As part of its decision, the U.S. District Court jury said the prison guard, Mitchell Mullen, beat Jayson Oslund “maliciously and sadistically” with the intent of hurting him, even though the inmate at the time was suffering a seizure associated with his epilepsy, according to court records.
Mullen denied the allegations, maintaining that he was trying to help Oslund get medical help. Mullen is no longer a DOC employee.
A spokeswoman for Colorado Attorney General Cynthia Coffman, whose office handled the defense, said the state was “reviewing its options,” including whether to appeal.
After a two-day trial, the jury on Wednesday awarded Oslund – serving a life term at the Sterling Correctional Facility since 2010 for a murder that happened a year earlier — $5 million in compensatory damages and $1 million in punitive damages.
Oslund filed the lawsuit in 2015, two years after the incident occurred and after unsuccessful efforts to remedy his concerns via a complaint process that inmates are supposed to use. During that process, Oslund said he merely wanted “all (corrections) officers to go through and be able to receive extensive sensitivity training and proper medical training, especially with epileptic people,” according to copies of his complaints included in the federal court case.
He asserted, as he did in his lawsuit, that Mullen had slammed Oslund’s already bleeding head into the concrete floor of his prison cell March 7, 2013, during the seizure — the second one Oslund suffered that day.

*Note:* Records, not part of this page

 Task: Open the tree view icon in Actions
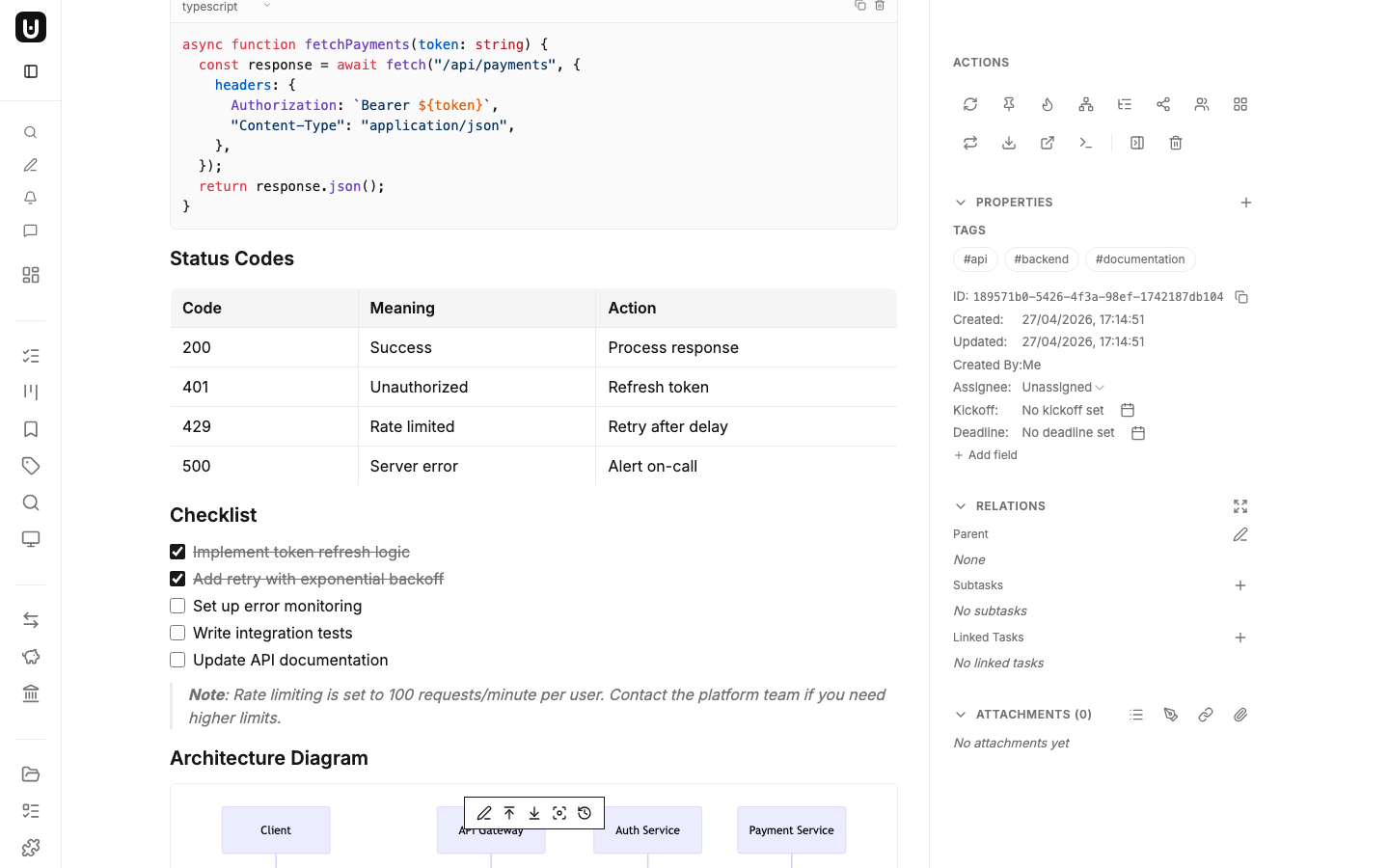[x=1125, y=104]
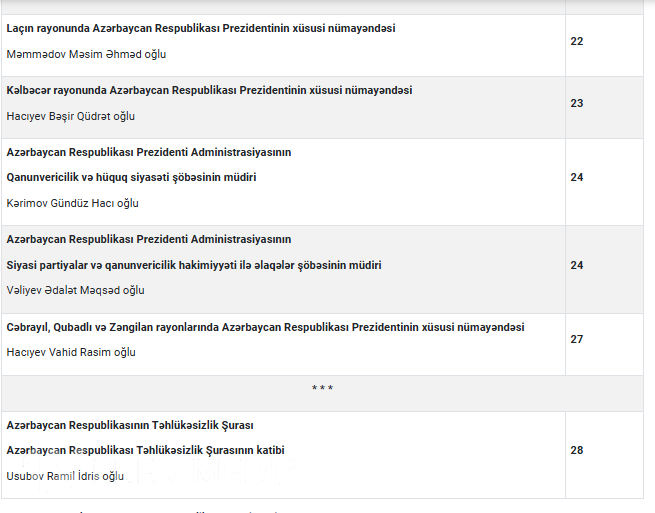The width and height of the screenshot is (655, 513).
Task: Click the Kəlbəcər rayonunda representative title line
Action: click(209, 90)
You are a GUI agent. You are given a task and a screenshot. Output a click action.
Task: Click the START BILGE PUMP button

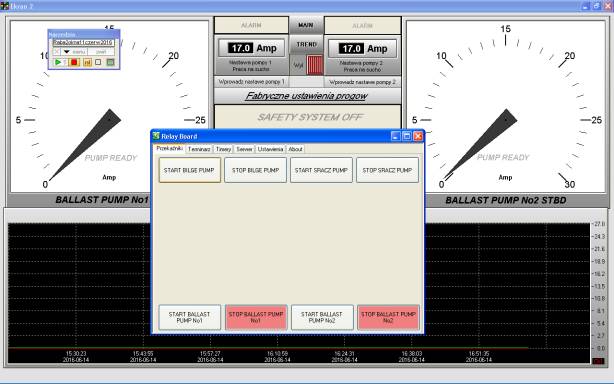click(x=189, y=170)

The injuries left Oslund, who suffers from epilepsy, confined to a wheelchair.
During the first seizure that day, Oslund suffered a head gash that required stitches after falling to the floor, records show.
Unlike the federal jury, a grievance officer for the Colorado Department of Corrections in 2013 determined Oslund didn’t have a viable complaint.

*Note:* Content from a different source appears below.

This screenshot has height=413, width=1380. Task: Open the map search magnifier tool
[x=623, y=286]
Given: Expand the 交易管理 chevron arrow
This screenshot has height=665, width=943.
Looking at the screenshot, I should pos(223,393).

“I can find no documentation to support your claim that this specific officer, in any way performed in an unprofessional manner during the seizure you experienced,” Anthony DeCesaro wrote in his opinion in May 2013. “I contacted (Sterling Correctional Facility) and was informed that attempts were made to assist you during a seizure.”
The case came at a time of heightened awareness to allegations of police and jailhouse brutality.

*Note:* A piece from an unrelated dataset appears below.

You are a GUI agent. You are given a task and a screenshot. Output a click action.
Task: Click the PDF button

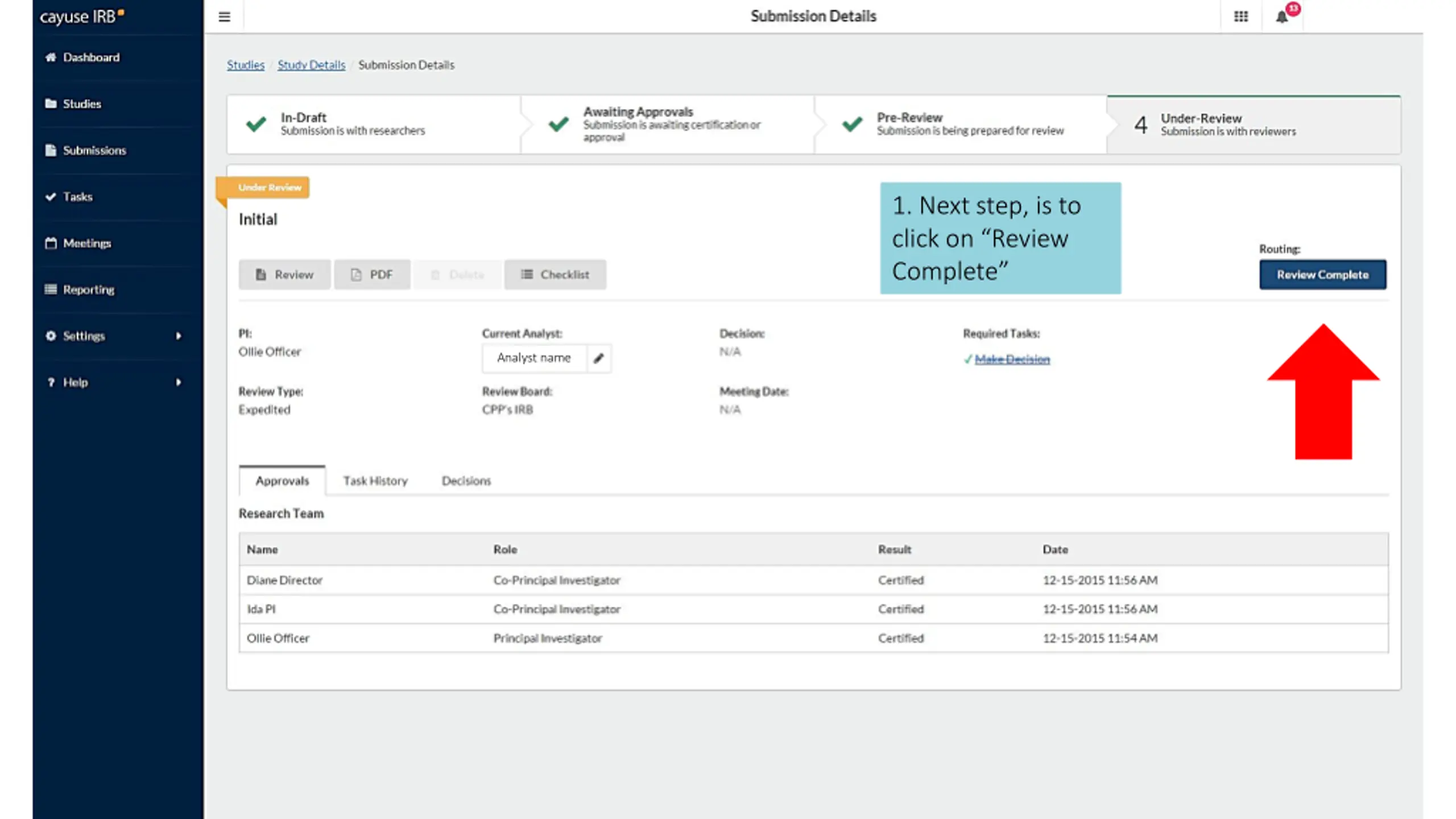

Oslund filed his federal lawsuit, claiming that his Eighth Amendment right to equal protection had been violated, not long after another high-profile federal lawsuit was settled. In that case, homeless street preacher Marvin Booker’s family agreed to a $6 million settlement with the city of Denver in November 2014, ending their excessive-force case against five sheriff’s deputies. Booker died in the Denver Detention Center in 2010.
Also in 2014, Denver settled another case — that one for $3.25 million — to former inmate Jamal Hunter, who said the city failed to protect him when other inmates scalded his genitals, and prison guards then attacked him.
Oslund represented himself in the lawsuit for more than two years until attorney Zach Warren in Denver joined him last July. Warren did not immediately return messages Friday seeking comment.
Oslund is serving a life term for felony murder from a September 2009 in- cident in Pueblo in which Matt Maez, 18, was beaten and later died of his injuries. The two had scuffled after a party. Maez was accused of stealing items from a car.
Oslund, who had a history of run-ins with police, and his brother Kelly were captured in Nebraska a month after Maez’s death and returned to Colorado for trial.
Kelly Oslund, now 35, was sentenced to 28 years in prison for reckless manslaughter and aggravated robbery in connection with the incident, records show. He has since been paroled.